Perirhinal cortex area 35 controls the functional link between the perirhinal and entorhinal-hippocampal circuitry: D-type potassium channel-mediated gating of neural propagation from the perirhinal cortex to the entorhinal-hippocampal circuitry.

机构信息

Department of Electronics and Bioinformatics, School of Science and Technology, Meiji University, Kawasaki, Japan.

Laboratory for Neural Circuit Systems, Institute of Neuroscience, Tokushima Bunri University, Sanuki, Japan.

出版信息

Bioessays. 2021 Mar;43(3):e2000084. doi: 10.1002/bies.202000084. Epub 2020 Nov 25.

DOI:10.1002/bies.202000084
PMID:33236360
Abstract

In several experimental conditions, neuronal excitation at the perirhinal cortex (PC) does not propagate to the entorhinal cortex (EC) due to a "wall" of inhibition, which may help to create functional coupling and un-coupling of the PC and EC in the medial temporal lobe. However, little is known regarding the coupling control process.

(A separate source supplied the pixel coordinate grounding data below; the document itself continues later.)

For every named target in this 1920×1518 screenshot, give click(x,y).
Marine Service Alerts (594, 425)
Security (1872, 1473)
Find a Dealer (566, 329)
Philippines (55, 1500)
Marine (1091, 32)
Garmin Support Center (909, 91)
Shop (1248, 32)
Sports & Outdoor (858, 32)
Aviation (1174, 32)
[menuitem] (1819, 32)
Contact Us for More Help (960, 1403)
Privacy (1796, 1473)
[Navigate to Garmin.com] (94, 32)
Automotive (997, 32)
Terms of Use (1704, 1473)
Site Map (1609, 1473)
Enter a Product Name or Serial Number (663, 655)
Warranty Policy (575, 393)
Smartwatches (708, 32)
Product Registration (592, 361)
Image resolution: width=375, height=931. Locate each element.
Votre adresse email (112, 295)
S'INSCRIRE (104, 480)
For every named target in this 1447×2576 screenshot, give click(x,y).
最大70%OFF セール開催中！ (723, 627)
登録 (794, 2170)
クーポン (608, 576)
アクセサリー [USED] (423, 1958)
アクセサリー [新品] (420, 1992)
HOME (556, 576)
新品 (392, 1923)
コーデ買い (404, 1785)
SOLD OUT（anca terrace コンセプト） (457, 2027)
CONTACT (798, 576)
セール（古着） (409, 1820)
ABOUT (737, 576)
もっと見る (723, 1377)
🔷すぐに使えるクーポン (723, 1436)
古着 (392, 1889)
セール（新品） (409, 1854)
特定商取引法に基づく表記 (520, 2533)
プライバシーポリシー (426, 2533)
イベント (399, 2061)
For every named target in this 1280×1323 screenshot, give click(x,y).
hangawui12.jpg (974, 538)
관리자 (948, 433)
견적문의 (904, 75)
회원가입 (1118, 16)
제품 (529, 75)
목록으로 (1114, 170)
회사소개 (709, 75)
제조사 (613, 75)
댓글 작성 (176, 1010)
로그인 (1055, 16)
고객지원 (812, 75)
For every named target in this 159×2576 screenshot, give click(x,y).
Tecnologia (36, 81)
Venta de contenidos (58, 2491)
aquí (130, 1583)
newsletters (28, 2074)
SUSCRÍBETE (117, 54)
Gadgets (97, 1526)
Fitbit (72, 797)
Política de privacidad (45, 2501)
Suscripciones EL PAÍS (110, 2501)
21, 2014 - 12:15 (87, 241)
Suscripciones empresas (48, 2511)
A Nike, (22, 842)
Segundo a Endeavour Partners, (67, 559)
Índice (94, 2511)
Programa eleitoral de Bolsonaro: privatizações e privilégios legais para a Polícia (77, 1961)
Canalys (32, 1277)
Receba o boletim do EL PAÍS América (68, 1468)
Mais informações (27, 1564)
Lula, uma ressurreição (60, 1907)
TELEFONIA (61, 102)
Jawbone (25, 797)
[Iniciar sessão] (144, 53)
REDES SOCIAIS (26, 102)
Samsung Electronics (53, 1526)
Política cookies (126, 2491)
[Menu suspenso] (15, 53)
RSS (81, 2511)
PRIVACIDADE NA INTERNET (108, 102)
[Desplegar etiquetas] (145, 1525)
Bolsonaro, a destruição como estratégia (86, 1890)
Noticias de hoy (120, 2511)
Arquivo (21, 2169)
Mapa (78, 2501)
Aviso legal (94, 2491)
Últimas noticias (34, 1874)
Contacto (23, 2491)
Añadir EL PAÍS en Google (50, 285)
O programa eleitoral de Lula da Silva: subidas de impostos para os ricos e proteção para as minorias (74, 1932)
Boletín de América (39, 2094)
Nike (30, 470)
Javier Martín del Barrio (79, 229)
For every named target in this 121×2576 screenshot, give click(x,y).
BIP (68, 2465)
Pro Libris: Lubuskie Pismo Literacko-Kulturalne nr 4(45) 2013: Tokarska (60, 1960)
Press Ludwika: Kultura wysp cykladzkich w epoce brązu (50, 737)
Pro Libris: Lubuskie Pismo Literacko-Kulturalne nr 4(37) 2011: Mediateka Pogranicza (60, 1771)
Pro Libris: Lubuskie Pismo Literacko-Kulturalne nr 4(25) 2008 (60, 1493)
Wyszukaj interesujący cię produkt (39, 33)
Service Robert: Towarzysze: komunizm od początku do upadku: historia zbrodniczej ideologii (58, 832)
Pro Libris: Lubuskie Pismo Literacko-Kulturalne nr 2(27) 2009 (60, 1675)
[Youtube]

Herein, we propose that the deep layer of area 35 in the PC plays a pivotal role in opening the gate for coupling, thus allowing the activity in the PC to propagate to the EC. Using voltage-sensitive dye imaging for the brain slices of rodents, we show that a slowly inactivating potassium conductance in this area is essential to induce excitation overtaking the inhibitory control. This coupling between the distinct neural circuits persists for at least 1 h. We elucidate further implications of this network-level plastic behavior and its mechanism.

摘要

在几种实验条件下,由于存在“抑制墙”,故毗邻皮质(PC)的神经元兴奋不会传播到内嗅皮质(EC),该抑制墙有助于在颞叶内创建 PC 和 EC 的功能偶联和去偶联。然而,对于偶联控制过程知之甚少。在此,我们提出 PC 中的 35 区深层在打开偶联之门方面起着关键作用,从而使 PC 的活动传播到 EC。通过对啮齿动物脑片的电压敏感染料成像,我们表明该区域中缓慢失活的钾电导对于诱导兴奋克服抑制控制是必需的。这种独特的神经回路之间的耦合至少持续 1 小时。我们进一步阐明了这种网络水平的可塑性行为及其机制的含义。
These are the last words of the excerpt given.